▸ What to do:
Rewrite everything from the row containing "Where should I click to: Toggle" down to the end of the rows below as a numbered list, omitting blank lines.

Collected data:

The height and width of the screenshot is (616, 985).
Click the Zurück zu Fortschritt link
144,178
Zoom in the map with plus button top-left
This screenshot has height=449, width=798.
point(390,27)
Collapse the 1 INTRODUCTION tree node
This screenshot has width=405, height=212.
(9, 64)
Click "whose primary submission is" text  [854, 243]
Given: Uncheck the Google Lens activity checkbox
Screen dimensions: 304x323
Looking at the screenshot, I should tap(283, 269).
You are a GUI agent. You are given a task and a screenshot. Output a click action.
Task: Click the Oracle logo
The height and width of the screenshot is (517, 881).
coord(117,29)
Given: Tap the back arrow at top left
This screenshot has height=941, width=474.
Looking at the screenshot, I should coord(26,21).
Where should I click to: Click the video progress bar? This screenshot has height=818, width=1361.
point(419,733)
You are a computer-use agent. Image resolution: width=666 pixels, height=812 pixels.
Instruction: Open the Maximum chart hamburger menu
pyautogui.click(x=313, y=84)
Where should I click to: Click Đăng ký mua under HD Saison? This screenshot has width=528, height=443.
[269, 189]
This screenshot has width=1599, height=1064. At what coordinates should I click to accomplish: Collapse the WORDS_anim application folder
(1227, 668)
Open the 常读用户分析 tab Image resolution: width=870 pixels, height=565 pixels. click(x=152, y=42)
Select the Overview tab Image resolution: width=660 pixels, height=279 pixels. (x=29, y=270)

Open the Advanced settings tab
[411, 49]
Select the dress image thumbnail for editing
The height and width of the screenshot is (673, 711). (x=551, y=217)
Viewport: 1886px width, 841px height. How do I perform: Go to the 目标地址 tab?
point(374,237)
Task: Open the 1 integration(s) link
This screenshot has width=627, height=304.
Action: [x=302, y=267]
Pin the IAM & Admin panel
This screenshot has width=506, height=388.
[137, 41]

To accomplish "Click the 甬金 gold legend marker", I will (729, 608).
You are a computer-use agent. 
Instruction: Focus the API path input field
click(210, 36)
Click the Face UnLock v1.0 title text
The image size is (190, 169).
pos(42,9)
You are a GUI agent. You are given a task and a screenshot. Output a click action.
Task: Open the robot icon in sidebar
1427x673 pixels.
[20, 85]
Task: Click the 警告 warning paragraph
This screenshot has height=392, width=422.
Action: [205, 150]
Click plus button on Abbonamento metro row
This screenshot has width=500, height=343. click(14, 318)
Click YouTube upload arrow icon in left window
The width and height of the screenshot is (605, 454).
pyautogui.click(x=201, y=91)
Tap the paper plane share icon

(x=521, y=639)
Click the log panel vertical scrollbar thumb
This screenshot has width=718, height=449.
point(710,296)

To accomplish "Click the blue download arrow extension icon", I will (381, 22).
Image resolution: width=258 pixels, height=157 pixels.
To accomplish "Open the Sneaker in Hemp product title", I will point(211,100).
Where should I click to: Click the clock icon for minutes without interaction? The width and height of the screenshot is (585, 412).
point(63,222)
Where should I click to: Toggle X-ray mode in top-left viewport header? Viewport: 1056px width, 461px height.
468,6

▸ Solution:
1. Where should I click to: Toggle X-ray mode in top-left viewport header? Viewport: 1056px width, 461px height.
2. 468,6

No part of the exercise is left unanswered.